_Your objective:_ Output only the lines below that start at the line containing "Open the 尺寸: iPhone SE device dropdown" and end at the line containing "Given: Click the tallest teal bar in chart", with both ends kept.
Content starts
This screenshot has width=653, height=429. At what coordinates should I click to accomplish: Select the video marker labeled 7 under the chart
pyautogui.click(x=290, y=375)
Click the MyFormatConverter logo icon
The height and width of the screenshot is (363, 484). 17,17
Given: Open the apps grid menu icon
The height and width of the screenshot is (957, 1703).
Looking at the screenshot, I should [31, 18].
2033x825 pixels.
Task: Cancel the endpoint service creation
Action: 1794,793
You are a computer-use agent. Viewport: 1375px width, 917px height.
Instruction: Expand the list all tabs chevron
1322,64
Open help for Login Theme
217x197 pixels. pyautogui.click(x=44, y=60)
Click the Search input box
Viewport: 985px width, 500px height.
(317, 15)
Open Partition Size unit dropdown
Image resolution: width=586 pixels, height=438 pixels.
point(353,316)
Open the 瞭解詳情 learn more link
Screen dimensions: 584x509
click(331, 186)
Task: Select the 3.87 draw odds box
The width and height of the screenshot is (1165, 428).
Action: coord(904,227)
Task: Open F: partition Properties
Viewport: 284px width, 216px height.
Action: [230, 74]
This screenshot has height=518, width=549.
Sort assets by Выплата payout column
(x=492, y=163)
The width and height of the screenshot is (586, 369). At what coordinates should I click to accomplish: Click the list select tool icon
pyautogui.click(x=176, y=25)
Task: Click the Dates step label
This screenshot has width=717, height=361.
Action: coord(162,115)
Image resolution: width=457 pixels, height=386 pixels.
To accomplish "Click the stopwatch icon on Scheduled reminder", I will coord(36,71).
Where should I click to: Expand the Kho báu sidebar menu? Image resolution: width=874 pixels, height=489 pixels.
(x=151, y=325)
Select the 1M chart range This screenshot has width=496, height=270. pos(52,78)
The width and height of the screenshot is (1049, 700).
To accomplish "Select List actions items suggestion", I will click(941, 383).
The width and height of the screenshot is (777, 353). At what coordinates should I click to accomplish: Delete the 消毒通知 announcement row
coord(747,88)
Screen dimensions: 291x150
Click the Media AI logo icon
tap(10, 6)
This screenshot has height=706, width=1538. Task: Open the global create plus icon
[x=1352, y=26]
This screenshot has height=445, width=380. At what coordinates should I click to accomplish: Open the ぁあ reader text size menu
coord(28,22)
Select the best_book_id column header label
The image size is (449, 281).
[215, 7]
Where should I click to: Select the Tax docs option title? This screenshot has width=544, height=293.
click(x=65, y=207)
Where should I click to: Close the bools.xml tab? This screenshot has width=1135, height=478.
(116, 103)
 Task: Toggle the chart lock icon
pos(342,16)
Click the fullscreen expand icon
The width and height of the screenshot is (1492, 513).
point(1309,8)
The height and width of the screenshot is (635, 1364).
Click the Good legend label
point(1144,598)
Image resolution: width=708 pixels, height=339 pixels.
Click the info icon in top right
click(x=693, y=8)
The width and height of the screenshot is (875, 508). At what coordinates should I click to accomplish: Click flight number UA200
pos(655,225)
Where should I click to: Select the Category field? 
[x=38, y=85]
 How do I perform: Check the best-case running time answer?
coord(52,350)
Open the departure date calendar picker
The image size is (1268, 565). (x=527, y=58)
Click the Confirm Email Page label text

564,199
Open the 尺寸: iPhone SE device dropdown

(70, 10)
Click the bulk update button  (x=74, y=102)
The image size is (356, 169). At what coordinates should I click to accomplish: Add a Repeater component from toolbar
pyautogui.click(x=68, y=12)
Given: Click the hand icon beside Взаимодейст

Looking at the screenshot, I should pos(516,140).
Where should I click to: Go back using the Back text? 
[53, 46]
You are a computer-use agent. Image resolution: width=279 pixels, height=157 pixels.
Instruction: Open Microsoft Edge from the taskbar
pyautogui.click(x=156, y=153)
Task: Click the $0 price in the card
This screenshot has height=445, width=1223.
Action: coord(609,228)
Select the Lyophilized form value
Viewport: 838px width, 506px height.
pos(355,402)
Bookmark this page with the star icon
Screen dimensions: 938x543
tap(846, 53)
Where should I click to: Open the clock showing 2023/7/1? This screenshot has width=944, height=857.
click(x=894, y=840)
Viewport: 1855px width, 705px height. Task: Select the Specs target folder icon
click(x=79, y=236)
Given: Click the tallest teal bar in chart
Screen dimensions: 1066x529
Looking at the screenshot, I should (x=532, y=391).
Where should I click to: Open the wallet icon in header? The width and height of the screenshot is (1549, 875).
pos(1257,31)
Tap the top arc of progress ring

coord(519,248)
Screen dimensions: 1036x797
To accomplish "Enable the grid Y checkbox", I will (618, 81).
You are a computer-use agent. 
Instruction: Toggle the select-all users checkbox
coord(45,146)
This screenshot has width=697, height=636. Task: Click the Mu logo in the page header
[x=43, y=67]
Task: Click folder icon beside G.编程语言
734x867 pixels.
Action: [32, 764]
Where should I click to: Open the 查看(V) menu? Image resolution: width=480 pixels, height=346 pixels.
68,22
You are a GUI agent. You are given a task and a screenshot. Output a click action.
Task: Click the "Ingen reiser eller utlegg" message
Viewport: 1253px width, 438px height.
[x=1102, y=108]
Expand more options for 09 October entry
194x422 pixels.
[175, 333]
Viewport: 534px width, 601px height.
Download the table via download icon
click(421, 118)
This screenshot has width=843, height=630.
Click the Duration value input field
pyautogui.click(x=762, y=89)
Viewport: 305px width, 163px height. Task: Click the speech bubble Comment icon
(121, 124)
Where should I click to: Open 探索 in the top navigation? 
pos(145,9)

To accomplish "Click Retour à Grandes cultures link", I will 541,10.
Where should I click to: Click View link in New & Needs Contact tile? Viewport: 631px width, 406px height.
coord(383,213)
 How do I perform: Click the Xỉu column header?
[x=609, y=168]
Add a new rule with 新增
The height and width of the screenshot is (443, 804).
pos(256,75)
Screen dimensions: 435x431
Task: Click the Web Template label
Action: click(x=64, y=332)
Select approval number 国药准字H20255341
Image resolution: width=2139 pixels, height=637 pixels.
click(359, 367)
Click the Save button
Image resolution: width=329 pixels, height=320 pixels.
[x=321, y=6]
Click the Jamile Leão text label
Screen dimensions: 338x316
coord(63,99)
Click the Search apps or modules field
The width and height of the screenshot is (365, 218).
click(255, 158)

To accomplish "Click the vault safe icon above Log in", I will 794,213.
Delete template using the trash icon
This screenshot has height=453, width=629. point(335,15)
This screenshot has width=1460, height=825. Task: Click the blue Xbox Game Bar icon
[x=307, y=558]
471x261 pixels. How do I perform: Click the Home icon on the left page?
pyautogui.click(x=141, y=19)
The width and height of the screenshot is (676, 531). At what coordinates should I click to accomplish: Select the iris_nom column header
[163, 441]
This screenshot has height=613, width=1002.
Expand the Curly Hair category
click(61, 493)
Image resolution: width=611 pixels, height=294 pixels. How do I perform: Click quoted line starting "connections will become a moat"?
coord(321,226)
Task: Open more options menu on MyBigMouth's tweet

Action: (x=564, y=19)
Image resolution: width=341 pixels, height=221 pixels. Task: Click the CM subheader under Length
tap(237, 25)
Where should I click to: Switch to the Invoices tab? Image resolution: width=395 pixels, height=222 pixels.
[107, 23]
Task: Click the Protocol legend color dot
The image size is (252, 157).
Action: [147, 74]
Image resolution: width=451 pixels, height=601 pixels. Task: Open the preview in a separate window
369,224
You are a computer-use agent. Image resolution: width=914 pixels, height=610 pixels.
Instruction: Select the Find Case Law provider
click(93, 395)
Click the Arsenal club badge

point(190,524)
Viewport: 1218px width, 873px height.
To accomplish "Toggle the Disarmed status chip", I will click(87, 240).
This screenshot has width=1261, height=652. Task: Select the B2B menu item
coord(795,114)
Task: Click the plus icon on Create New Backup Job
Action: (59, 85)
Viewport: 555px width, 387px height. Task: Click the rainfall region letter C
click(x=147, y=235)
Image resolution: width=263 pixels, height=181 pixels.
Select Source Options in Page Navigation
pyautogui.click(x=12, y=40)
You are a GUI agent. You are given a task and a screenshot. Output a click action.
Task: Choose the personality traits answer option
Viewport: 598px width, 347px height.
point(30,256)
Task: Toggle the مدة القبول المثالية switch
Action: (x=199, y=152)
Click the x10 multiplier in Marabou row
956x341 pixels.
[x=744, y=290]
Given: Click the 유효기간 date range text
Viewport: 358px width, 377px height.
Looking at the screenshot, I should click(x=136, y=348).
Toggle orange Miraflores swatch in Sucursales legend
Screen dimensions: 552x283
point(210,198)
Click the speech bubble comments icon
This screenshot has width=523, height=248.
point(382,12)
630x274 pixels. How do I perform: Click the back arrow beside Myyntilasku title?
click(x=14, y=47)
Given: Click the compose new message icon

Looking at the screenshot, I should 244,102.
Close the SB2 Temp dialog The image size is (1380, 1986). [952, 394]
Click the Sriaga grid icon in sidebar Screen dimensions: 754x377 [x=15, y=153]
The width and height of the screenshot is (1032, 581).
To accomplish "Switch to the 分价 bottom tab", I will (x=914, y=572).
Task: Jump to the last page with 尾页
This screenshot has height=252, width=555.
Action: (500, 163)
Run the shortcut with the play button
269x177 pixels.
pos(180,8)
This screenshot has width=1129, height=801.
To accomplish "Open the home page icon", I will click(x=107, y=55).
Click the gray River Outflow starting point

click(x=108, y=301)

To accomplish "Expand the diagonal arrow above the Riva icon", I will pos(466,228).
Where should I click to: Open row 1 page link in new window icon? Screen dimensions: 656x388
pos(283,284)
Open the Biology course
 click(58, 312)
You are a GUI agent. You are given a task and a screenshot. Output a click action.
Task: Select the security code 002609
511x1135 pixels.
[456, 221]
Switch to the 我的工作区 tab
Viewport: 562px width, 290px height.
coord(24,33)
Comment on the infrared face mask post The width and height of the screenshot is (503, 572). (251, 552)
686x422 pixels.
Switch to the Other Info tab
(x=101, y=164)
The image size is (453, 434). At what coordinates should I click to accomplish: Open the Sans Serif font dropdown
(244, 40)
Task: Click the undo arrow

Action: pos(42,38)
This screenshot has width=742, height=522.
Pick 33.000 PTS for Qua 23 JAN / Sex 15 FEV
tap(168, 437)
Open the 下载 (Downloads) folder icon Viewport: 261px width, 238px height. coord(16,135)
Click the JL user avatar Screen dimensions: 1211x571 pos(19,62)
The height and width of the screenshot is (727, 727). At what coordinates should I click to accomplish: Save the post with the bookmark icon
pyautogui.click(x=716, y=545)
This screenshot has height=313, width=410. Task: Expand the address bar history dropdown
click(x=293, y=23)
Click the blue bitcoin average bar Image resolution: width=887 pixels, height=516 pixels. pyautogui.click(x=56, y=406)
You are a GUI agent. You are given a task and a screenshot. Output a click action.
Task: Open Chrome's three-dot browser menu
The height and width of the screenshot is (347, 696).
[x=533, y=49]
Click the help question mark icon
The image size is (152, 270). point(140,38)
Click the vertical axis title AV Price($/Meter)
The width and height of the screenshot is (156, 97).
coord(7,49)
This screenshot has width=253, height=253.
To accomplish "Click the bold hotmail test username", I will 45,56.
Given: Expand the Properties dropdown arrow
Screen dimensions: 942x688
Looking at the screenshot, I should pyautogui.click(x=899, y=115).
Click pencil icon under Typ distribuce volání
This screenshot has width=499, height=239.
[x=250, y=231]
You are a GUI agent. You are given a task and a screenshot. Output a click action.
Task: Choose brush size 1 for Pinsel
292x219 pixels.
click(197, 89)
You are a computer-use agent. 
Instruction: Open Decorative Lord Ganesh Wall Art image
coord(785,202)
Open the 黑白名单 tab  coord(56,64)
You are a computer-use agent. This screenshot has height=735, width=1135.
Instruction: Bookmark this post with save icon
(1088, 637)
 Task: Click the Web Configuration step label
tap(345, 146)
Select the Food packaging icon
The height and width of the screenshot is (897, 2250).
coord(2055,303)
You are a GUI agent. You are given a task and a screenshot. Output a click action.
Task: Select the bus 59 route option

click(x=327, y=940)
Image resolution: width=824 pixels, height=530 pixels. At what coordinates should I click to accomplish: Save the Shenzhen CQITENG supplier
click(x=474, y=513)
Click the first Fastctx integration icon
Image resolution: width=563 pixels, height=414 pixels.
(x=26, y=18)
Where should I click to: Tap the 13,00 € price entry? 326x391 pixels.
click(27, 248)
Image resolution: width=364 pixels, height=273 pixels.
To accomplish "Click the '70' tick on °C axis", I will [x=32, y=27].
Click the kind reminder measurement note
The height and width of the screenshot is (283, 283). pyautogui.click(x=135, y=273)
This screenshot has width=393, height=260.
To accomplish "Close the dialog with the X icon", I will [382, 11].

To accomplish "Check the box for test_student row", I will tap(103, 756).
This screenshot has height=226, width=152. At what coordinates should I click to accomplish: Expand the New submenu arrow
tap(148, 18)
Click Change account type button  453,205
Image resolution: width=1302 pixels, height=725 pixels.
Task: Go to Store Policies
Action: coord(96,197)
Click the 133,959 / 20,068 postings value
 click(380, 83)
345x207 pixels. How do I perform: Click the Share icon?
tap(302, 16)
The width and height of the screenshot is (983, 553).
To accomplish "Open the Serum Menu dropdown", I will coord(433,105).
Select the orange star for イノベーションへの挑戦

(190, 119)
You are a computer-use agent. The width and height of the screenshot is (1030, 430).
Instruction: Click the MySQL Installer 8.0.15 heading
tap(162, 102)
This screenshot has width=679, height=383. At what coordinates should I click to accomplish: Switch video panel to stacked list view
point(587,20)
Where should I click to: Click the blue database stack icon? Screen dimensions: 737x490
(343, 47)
Content ends
_Reply:_
Open the 尺寸: iPhone SE device dropdown

(70, 10)
Click the bulk update button  (x=74, y=102)
The image size is (356, 169). At what coordinates should I click to accomplish: Add a Repeater component from toolbar
pyautogui.click(x=68, y=12)
Given: Click the hand icon beside Взаимодейст

Looking at the screenshot, I should pos(516,140).
Where should I click to: Go back using the Back text? 
[53, 46]
You are a computer-use agent. Image resolution: width=279 pixels, height=157 pixels.
Instruction: Open Microsoft Edge from the taskbar
pyautogui.click(x=156, y=153)
Task: Click the $0 price in the card
This screenshot has height=445, width=1223.
Action: coord(609,228)
Select the Lyophilized form value
Viewport: 838px width, 506px height.
pos(355,402)
Bookmark this page with the star icon
Screen dimensions: 938x543
tap(846, 53)
Where should I click to: Open the clock showing 2023/7/1? This screenshot has width=944, height=857.
click(x=894, y=840)
Viewport: 1855px width, 705px height. Task: Select the Specs target folder icon
click(x=79, y=236)
Given: Click the tallest teal bar in chart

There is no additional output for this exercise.